Explain may be limited in mongomock: 'Cursor' object has no attribute 'explain'


## 7) Pandas integration
Convert cursors and aggregation results to DataFrames.

In [14]:
df_users = pd.DataFrame(list(users.find({}, {'_id': 0})))
df_users

Unnamed: 0,name,age,email,tags,address
0,Alice,29,alice@example.com,"[python, sql]","{'city': 'Knoxville', 'state': 'TN'}"
1,Bob,35,bob@example.com,[marketing],"{'city': 'Nashville', 'state': 'TN'}"
2,Carla,41,carla@example.com,"[python, ml]","{'city': 'Atlanta', 'state': 'GA'}"


In [15]:
df_rev = pd.DataFrame(list(orders.aggregate([
    {"$unwind": "$items"},
    {"$lookup": {"from": "products", "localField": "items.product_id", "foreignField": "_id", "as": "prod"}},
    {"$unwind": "$prod"},
    {"$group": {"_id": "$prod.category", "revenue": {"$sum": {"$multiply": ["$items.qty", "$prod.price"]}}}},
    {"$project": {"_id": 0, "category": "$_id", "revenue": 1}}
])))
df_rev

Unnamed: 0,revenue,category
0,49.99,gadgets
1,159.94,widgets


## 8) Parameterized-style filters
Build queries safely by constructing dicts.

In [16]:
def get_users_by_states(states):
    q = {"address.state": {"$in": list(states)}}
    proj = {"_id": 0, "name": 1, "address": 1}
    return list(users.find(q, proj))

++++++++++++++++++++

◆ EXERCISE OBJECTIVE:
Answer from the text above:
1. What city appears in Carla's address in the users DataFrame?
2. What revenue is shown for the widgets category?
3. Which field does `get_users_by_states` match against with `$in`?

++++++++++++++++++++

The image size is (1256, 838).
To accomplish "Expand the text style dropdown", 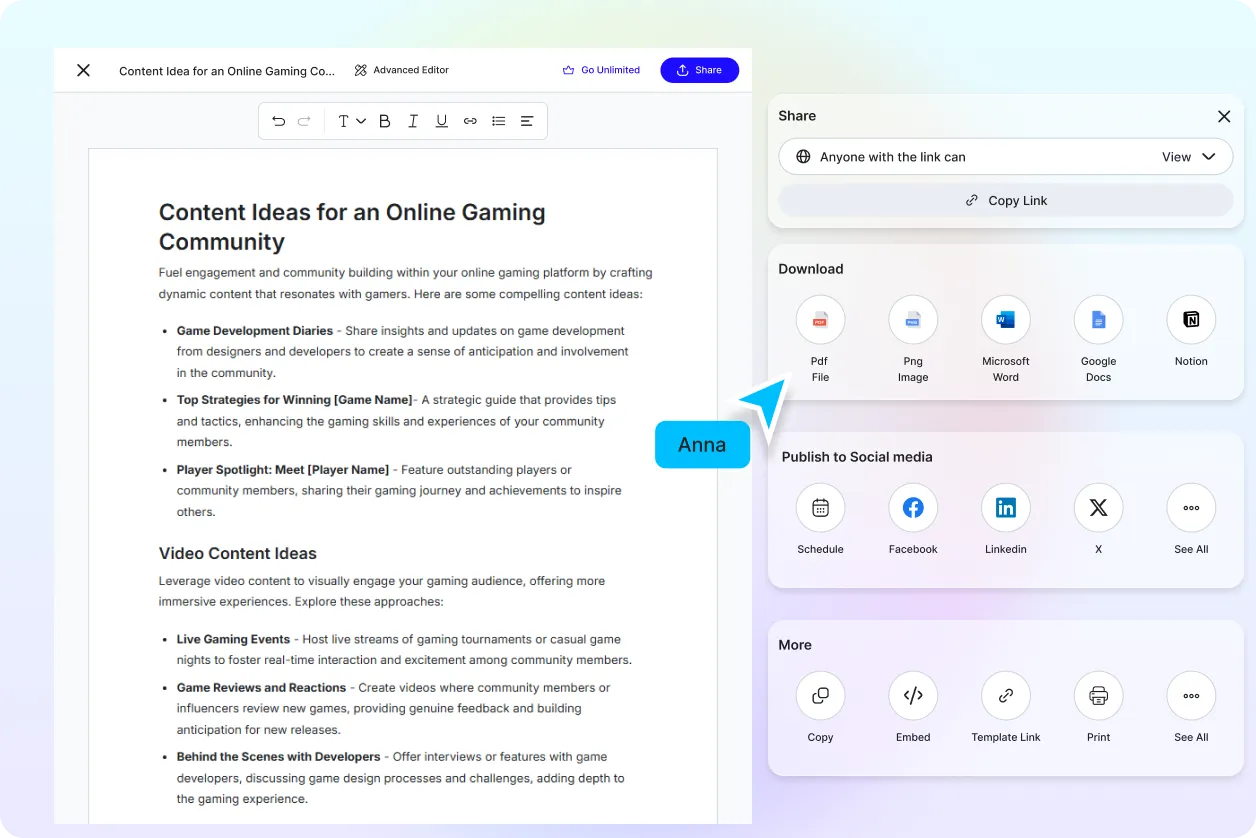I will click(x=350, y=121).
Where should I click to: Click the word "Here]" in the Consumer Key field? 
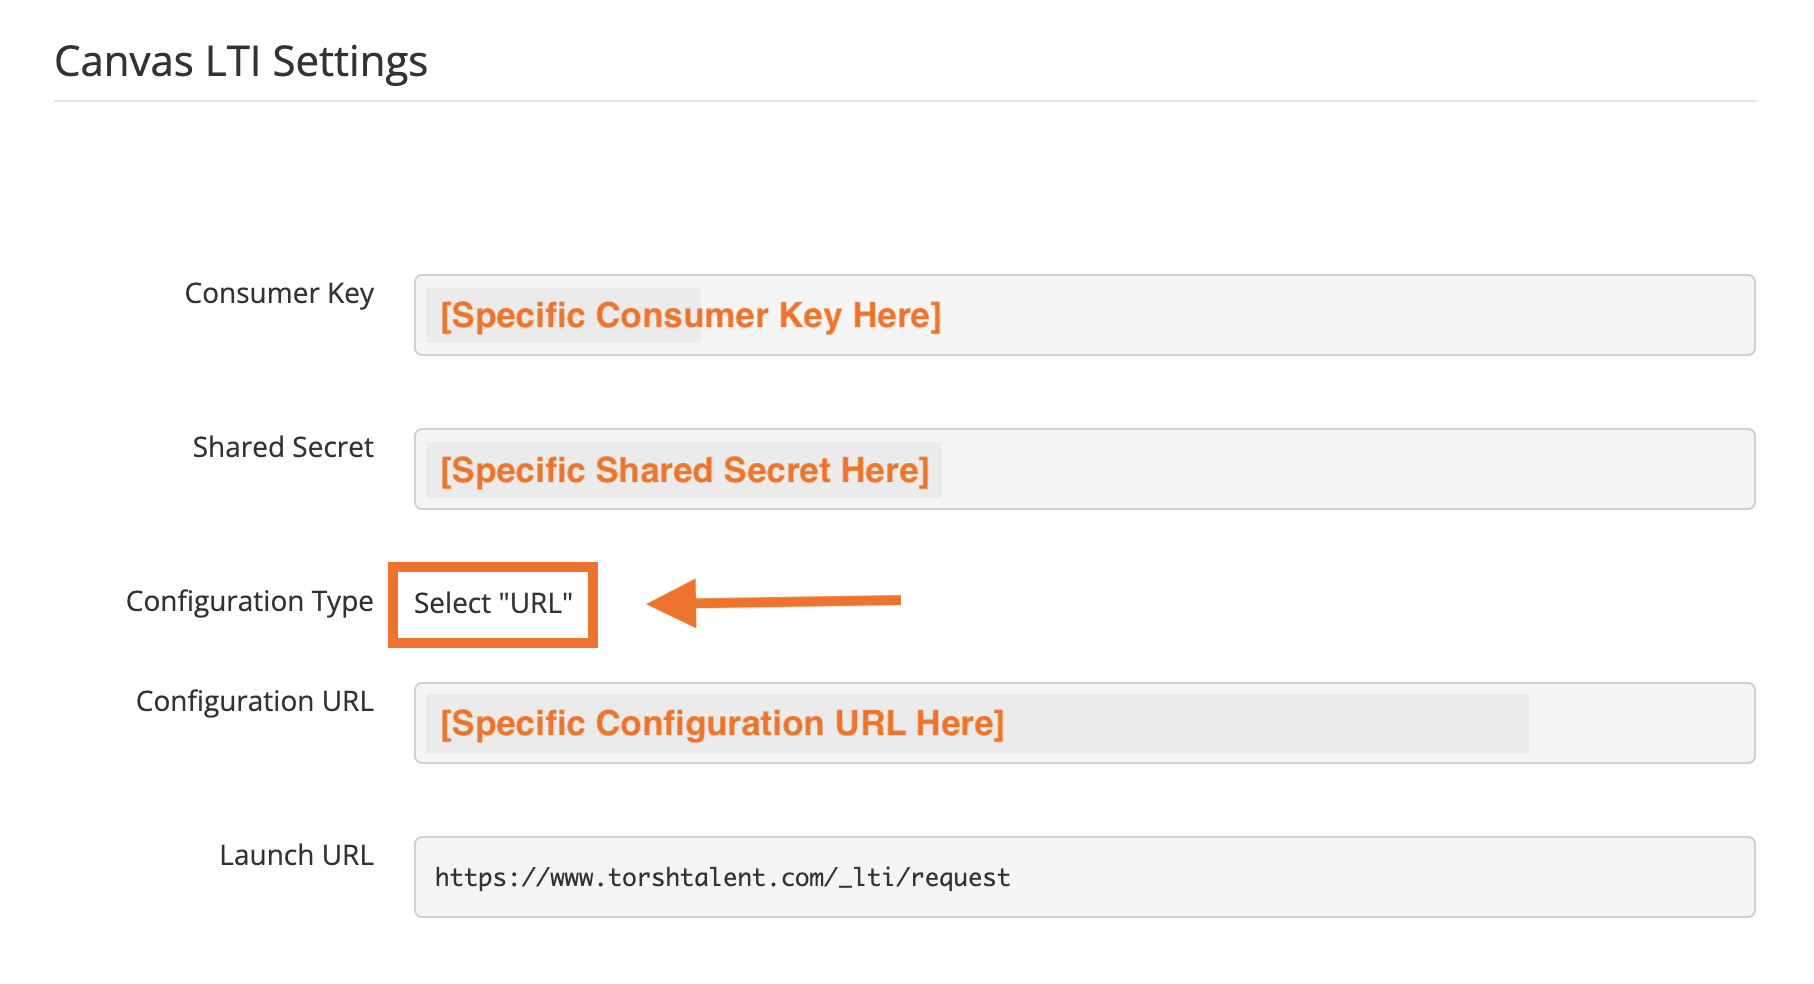point(897,316)
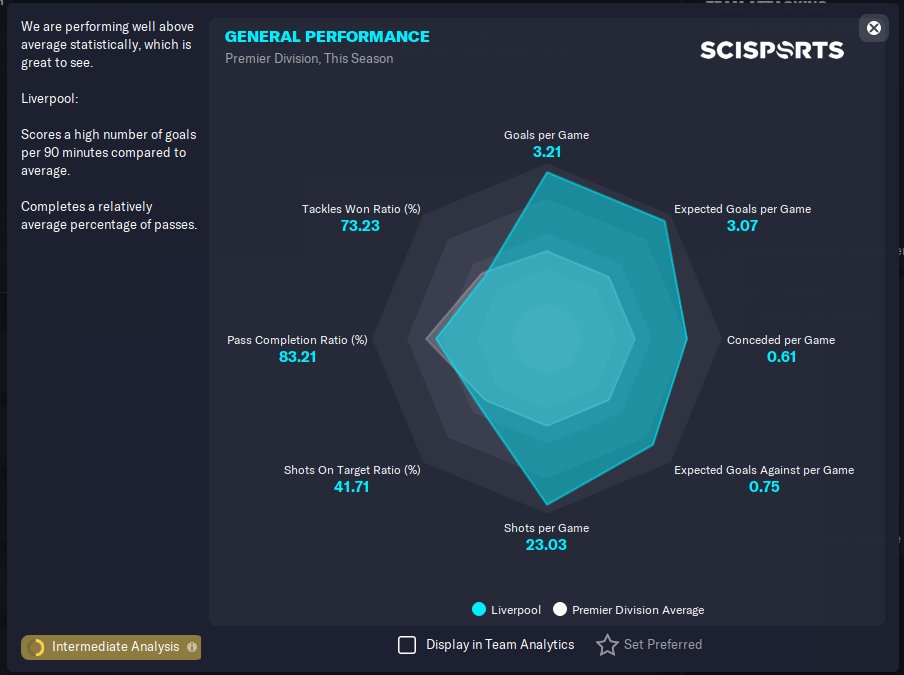This screenshot has width=904, height=675.
Task: Click the Intermediate Analysis spinner icon
Action: click(36, 647)
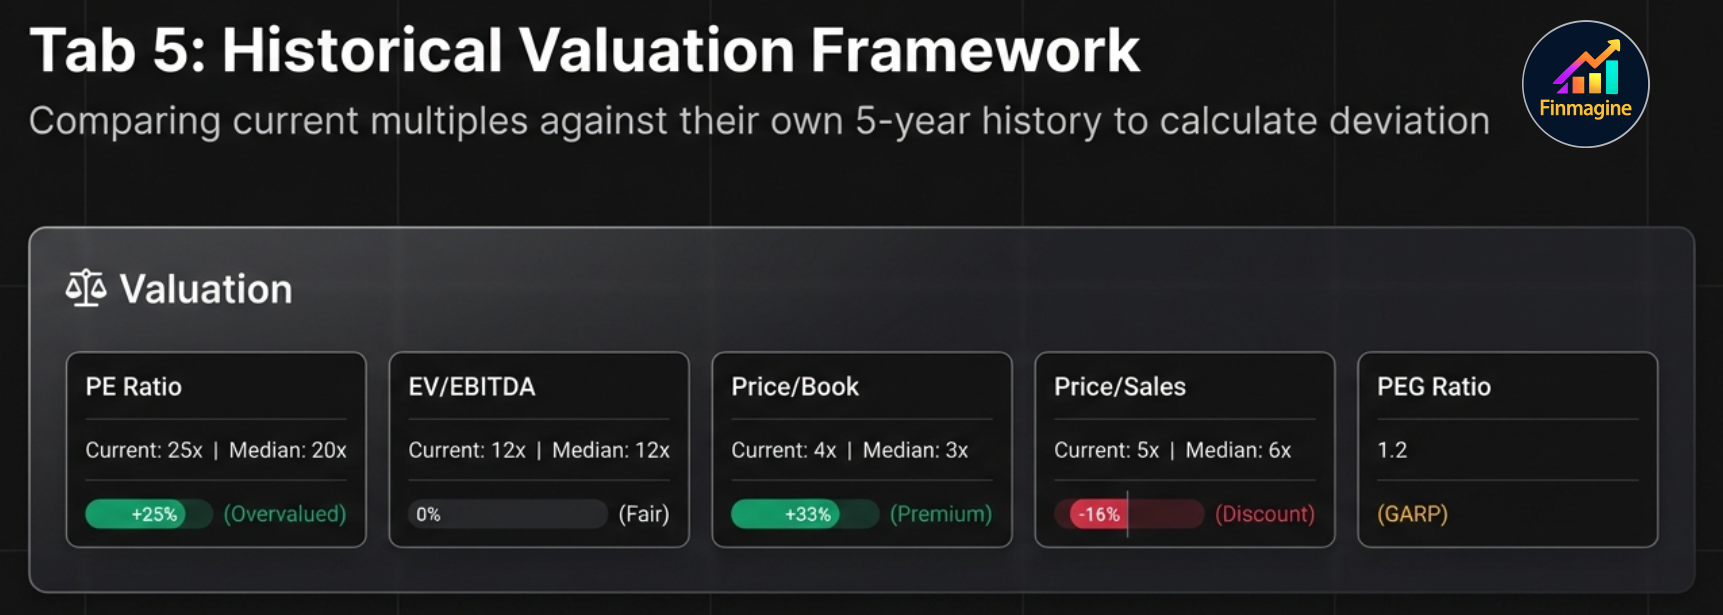Click the scales icon beside Valuation heading
This screenshot has height=615, width=1723.
pos(85,288)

++++++++++++++++++++

◆ RESPONSE BELOW:
1. Atlanta
2. 159.94
3. address.state